#### Excerpt to read
16 August 1909 Lost his flour A Torbayman named Snow, who was hauling home a barrel of flour on his cart Saturday evening last met with a mishap. The end broke out of the barrel and half the flour was strewn over the road before he knew it.
16 August 1909 Died Suddenly, on Sunday, August 15th, at Belair, King's Bridge Road, Margaret M. Bunting, widow of the late F.G. Bunting, M.D. Funeral on Tuesday, August 17th, at 3 o'clock p.m.
16 August 1909 Died Passed peacefully away on Sunday morning, August 15th, in his 88th year, Robert Taylor, late of Port-de-Grave, leaving a wife, four daughters and one son to mourn the loss of an affectionate husband and kind and loving father. Funeral on Tuesday, at 2.30 p.m., from his late residence, 65 McFarlane Street.
16 August 1909 Another LarcenyY Larcenies are becoming frequent in the West End of the city of late. A pane of glass in the window of Mrs. Curtin's shop was cut out with a diamond last Saturday night and a quantity of cigarettes stolen.
16 August 1909 Notes from Harbour Grace On the 5th inst. A daughter was Born to Mr. and Mrs. Alex Crocker.
16 August 1909 Notes from Harbour Grace Mr. E.G. Parsons goes to St. John's by this afternoon's train to take a position in the Audit Office of the Reid Nfld. Co.
16 August 1909 Notes from Harbour Grace Mrs. Fred Davey, of St. John's, is in town visiting her friends, who are pleased to have her with them again.

#### Tasks to perform
a - In the 1909 newspaper notices, why did the Torbayman named Snow lose his flour?
b - According to the 1909 newspaper notices, from what address was Robert Taylor's funeral to leave?
c - From the 1909 newspaper notices, extract the passage starting at "16 August 1909 Lost" and ending at "65 McFarlane Street.".

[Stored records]
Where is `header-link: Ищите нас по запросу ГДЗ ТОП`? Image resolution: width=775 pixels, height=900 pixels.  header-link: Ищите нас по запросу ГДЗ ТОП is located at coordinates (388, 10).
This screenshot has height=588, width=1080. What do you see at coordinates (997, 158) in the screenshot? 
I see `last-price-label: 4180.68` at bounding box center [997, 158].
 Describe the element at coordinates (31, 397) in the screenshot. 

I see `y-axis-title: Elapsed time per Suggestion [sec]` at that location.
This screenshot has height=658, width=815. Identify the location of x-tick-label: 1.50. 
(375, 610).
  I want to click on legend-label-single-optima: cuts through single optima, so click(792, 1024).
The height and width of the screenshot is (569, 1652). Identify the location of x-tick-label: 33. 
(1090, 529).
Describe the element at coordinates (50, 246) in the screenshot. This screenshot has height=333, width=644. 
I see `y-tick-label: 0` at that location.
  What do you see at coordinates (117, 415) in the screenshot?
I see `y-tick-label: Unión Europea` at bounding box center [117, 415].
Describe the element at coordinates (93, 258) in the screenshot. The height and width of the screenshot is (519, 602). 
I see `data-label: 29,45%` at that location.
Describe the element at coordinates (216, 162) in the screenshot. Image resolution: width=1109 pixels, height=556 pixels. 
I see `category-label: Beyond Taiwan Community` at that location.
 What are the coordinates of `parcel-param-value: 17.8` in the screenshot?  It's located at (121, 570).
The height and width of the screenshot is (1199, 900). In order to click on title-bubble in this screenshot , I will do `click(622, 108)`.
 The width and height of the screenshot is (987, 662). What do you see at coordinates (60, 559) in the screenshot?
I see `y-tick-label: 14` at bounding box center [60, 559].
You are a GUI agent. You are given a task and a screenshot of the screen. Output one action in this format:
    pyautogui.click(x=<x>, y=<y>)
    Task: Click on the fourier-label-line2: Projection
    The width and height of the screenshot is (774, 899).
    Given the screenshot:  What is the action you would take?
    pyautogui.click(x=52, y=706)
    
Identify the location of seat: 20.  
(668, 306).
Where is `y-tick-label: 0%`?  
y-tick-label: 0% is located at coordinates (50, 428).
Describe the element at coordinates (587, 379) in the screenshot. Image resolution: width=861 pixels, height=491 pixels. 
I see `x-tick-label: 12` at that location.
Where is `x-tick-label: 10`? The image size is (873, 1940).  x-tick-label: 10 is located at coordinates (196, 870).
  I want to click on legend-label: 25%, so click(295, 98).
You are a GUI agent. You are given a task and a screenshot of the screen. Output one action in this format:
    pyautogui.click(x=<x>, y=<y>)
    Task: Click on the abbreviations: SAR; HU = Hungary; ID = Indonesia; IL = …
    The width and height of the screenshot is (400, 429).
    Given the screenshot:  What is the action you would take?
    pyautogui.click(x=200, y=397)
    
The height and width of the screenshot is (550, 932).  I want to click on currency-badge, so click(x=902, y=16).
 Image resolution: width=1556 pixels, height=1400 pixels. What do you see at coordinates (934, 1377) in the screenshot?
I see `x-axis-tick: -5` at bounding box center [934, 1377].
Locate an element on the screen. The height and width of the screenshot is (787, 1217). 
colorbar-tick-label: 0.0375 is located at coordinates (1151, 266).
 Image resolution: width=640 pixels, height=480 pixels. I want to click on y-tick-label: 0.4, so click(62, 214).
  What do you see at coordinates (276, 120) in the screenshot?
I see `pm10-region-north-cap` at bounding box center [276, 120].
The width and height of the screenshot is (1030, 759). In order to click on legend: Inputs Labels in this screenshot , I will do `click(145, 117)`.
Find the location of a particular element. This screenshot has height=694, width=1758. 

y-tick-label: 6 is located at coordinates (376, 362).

#### Results of the exercise
a - The end broke out of the barrel he was hauling home on his cart, and half the flour was strewn over the road before he knew it.

b - From his late residence, 65 McFarlane Street.

c -
16 August 1909 Lost his flour A Torbayman named Snow, who was hauling home a barrel of flour on his cart Saturday evening last met with a mishap. The end broke out of the barrel and half the flour was strewn over the road before he knew it.
16 August 1909 Died Suddenly, on Sunday, August 15th, at Belair, King's Bridge Road, Margaret M. Bunting, widow of the late F.G. Bunting, M.D. Funeral on Tuesday, August 17th, at 3 o'clock p.m.
16 August 1909 Died Passed peacefully away on Sunday morning, August 15th, in his 88th year, Robert Taylor, late of Port-de-Grave, leaving a wife, four daughters and one son to mourn the loss of an affectionate husband and kind and loving father. Funeral on Tuesday, at 2.30 p.m., from his late residence, 65 McFarlane Street.